Premier jour de mer vers Qeqertassuaq

9 août 2019

 Le brouillard est encore présent ce matin dans la baie face au village qui semble fantôme. La fine équipe Bout de vie est en pleine forme, le petit-déjeuner est le bienvenu pour la longue journée de mer qui nous attend.       

La passe est en mode marée haute, avec prudence la Louise se faufile entre courant et cailloux. Sur notre bâbord au large, un immense iceberg nous salue, lui aussi fait route doucement vers le nord. La température est fraiche, la présence de beaucoup d’icebergs accentue le froid matinal. Pas un bateau, pas un mouvement sur l’eau ; seule la brise du nord nous accompagne. En eau profonde, la grande voile de 100m2 est envoyée, cela
appuiera la route sous moteur. Le brouillard va et vient, le slalom entre les cailloux demande beaucoup d’attention au second,Dédé ,qui est à la barre. Tout le monde est sur le pont mais le froid fera rentrer toute la belle bande dans le cockpit. Et dire que dans le sud c’est la canicule avec des milliers de bateaux sur l’eau. Au bout de 4 heures , nous voilà au mouillage à quelques encablures de l’ile de Qeqertassuaq au nord ouest d’Oqaatsut. L’annexe est mise à l’eau , 4 à la fois nous débarquons. Une immense plage sert de refuge à une bande d’oies qui du coup prennent le large. Il nous semble incroyable que sur des dizaines de kilomètres aucune maison, aucun village ne puissent exister. La brise est moins présente à terre du coup les brulots en profitent pour nous harceler. La
toundra est spongieuse mais tout le monde marche joyeusement en silence. Une tombe abandonnée nous rappelle la difficulté de survivre en ces zones.

Consigne: Recopiez le passage de l'extrait du texte en commençant par « Premier jour de » et en terminant par « qui nous attend. ».

Données:
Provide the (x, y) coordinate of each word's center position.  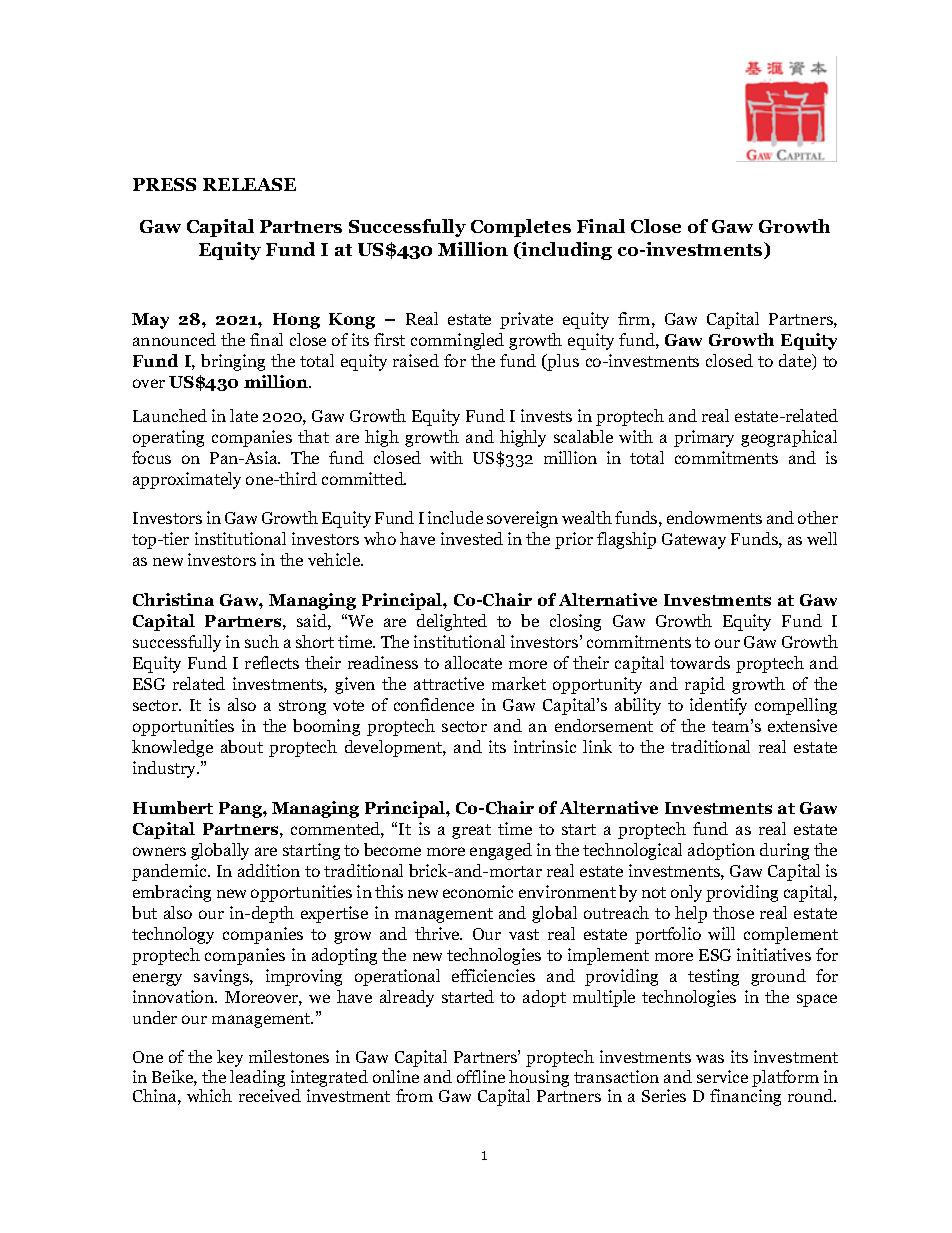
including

Résultat:
Premier jour de mer vers Qeqertassuaq

9 août 2019

 Le brouillard est encore présent ce matin dans la baie face au village qui semble fantôme. La fine équipe Bout de vie est en pleine forme, le petit-déjeuner est le bienvenu pour la longue journée de mer qui nous attend.